SR 33

Development
- Designer: Glenn Henderson
- Location: Canada
- Year: 1992
- No. built: 13
- Builder: C&C Yachts
- Name: SR 33

Boat
- Displacement: 5,372 lb (2,437 kg)
- Draft: 7.00 ft (2.13 m) with keel down

Hull
- Type: Monohull
- Construction: Fibreglass
- LOA: 33.07 ft (10.08 m)
- LWL: 27.75 ft (8.46 m)
- Beam: 11.42 ft (3.48 m)
- Engine: Inboard motor

Hull appendages
- Keel: lifting keel
- Rudder: internally-mounted spade-type rudder

Rig
- Rig type: Bermuda rig
- I foretriangle height: 38.90 ft (11.86 m)
- J foretriangle base: 11.50 ft (3.51 m)
- P mainsail luff: 40.83 ft (12.44 m)
- E mainsail foot: 15.54 ft (4.74 m)

Sails
- Sailplan: Fractional rigged sloop
- Mainsail area: 317.25 sq ft (29.473 m^{2})
- Jib/genoa area: 223.68 sq ft (20.781 m^{2})
- Total sail area: 540.92 sq ft (50.253 m^{2})

Racing
- PHRF: 75 (average)

= C&C SR 33 =

Sailboat class

The C&C SR 33 is a racing sailboat that was designed by Glenn Henderson and first built in 1992.

==Production==
The design was initially built by Henderson himself - three boats in total starting in 1992. The fourth boat was a combination build with C&C Yachts. The design and tooling was then sold to the Canadian company C&C Yachts, who built nine more. Only thirteen boats were completed in total.

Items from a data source

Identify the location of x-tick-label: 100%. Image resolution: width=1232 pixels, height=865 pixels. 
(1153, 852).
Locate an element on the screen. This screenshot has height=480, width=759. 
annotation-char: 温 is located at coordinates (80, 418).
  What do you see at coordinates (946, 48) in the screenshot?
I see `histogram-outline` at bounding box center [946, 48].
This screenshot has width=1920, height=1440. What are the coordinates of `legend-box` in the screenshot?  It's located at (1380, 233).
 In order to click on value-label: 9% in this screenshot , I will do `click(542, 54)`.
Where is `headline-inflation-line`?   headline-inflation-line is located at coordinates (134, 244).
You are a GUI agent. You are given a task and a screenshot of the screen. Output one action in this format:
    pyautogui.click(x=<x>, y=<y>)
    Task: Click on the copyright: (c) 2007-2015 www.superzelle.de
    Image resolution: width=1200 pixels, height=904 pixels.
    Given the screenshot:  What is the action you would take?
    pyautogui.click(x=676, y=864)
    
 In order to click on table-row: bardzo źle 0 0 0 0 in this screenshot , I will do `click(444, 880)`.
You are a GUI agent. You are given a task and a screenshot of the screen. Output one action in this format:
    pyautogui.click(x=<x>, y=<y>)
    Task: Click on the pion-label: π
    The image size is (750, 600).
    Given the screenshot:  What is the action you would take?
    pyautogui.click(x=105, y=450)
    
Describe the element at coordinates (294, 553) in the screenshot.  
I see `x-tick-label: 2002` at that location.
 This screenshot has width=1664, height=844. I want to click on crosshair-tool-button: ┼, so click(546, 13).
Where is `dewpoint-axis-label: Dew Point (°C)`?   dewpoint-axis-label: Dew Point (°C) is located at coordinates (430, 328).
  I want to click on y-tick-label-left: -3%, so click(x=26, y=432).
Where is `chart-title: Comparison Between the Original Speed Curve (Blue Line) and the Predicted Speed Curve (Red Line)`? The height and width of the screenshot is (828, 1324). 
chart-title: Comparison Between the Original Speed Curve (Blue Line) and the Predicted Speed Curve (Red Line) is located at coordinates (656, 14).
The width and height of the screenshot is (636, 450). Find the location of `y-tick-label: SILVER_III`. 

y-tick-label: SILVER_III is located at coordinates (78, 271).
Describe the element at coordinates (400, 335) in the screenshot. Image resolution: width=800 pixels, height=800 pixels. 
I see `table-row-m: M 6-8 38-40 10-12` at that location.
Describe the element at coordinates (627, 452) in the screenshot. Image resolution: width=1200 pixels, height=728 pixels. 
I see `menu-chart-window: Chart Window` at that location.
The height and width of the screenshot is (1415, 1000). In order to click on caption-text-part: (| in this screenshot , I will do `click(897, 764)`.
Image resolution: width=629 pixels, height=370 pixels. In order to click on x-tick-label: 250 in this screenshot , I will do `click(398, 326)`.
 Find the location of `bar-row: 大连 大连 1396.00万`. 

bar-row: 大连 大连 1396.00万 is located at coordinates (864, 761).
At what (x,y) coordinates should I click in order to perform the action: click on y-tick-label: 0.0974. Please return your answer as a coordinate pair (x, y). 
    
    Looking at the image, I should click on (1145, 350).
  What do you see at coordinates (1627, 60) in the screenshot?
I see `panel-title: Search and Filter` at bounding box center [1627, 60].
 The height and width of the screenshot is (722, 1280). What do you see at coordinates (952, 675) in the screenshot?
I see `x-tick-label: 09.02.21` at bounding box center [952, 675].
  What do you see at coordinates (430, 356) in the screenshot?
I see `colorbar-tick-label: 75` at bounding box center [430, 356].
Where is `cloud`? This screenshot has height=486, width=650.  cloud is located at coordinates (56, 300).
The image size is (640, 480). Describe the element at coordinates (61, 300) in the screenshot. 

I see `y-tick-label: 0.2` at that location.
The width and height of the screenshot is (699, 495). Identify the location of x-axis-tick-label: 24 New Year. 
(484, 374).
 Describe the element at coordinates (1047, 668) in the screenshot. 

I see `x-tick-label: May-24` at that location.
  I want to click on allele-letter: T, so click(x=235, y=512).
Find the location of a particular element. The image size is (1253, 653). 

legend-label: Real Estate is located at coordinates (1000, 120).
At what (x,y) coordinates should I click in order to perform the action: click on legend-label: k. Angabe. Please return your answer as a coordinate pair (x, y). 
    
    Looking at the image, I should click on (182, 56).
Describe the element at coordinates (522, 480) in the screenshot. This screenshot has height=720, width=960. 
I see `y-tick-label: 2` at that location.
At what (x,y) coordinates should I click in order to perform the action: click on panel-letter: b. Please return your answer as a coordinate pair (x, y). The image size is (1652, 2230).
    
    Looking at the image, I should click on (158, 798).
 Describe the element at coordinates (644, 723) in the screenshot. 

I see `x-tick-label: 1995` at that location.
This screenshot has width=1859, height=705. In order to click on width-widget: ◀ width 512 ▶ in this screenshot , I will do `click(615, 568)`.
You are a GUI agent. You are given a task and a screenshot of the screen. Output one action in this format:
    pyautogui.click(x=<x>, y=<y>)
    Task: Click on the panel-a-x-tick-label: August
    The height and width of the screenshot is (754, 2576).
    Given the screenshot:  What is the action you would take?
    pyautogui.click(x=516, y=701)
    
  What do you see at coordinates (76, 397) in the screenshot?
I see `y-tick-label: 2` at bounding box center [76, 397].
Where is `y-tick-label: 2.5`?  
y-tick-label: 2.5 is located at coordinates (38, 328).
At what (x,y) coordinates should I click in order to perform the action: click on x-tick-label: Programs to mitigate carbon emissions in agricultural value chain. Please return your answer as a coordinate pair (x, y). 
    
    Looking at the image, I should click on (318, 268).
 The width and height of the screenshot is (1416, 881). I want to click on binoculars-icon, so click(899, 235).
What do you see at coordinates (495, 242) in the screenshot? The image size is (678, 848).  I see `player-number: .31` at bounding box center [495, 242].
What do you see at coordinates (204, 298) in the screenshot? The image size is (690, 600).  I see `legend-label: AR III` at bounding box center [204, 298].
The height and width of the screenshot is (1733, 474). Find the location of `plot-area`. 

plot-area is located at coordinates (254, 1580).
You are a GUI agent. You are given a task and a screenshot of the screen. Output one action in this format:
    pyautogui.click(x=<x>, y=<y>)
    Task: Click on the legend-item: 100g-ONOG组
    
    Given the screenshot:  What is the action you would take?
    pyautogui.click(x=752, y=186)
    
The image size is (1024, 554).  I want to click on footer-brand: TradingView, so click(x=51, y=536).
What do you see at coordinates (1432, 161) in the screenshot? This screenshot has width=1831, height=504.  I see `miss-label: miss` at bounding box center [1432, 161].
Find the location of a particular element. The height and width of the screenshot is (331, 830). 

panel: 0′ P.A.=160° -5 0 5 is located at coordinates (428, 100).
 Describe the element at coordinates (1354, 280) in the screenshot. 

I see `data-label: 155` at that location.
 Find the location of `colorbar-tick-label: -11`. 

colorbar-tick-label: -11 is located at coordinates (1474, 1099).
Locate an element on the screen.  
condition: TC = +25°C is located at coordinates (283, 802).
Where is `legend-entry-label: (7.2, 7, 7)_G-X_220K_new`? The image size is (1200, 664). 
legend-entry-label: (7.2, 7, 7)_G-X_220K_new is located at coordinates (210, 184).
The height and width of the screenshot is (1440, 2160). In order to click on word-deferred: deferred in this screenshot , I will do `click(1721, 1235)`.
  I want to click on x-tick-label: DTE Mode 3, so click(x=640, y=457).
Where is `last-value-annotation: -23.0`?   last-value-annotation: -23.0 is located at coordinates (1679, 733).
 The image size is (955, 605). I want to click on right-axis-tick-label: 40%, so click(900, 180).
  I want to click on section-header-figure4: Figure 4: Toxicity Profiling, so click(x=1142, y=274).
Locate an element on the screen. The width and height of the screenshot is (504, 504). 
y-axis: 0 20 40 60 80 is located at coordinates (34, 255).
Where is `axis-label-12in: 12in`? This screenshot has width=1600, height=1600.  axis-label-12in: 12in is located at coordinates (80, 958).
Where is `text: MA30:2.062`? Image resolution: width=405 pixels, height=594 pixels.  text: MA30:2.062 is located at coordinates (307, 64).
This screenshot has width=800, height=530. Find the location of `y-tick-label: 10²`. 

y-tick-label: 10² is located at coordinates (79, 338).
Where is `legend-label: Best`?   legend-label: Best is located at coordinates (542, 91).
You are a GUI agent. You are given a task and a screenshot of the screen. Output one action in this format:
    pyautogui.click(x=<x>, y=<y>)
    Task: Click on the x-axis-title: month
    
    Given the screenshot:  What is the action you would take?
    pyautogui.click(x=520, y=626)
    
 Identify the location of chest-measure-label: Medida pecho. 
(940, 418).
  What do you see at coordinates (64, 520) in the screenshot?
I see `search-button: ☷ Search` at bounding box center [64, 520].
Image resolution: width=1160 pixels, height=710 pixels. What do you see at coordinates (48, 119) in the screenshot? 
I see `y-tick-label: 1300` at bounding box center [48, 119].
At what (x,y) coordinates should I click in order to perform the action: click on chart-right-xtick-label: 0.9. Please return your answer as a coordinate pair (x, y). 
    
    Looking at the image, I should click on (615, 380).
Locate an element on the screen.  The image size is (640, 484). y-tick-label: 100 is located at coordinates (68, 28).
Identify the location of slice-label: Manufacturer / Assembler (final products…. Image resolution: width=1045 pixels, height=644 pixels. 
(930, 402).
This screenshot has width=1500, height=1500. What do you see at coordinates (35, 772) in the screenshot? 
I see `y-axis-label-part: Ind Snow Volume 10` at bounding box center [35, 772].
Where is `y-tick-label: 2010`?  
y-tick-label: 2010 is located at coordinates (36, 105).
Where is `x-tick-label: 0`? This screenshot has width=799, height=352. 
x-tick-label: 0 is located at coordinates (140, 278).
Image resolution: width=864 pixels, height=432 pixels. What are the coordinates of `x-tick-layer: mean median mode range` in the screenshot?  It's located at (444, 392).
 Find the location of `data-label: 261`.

* Exercise aim
Go on with the SR 33 sailboat text, picking up right after its last sentence.

* Response below
==Design==
The SR 33 is a small racing keelboat, built predominantly of fibreglass. It has a fractional sloop rig, a nearly plumb stem, a reverse transom, an internally-mounted spade-type rudder controlled by a tiller and a lifting fin keel. It displaces 5372 lb.

The boat has a draft of 7.00 ft with the lifting keel extended and 3.90 ft with it retracted.

The boat may be optionally fitted with an inboard motor for docking and maneuvering. The fresh water tank has a capacity of 26 u.s.gal.

The design has a PHRF racing average handicap of 75 with a high of 81 and low of 69. It has a hull speed of 7.05 kn.

==See also==
- List of sailing boat types

Related development
- C&C SR 21
- C&C SR 25
- C&C SR 27

Similar sailboats
- Abbott 33

- BB 10 (keelboat)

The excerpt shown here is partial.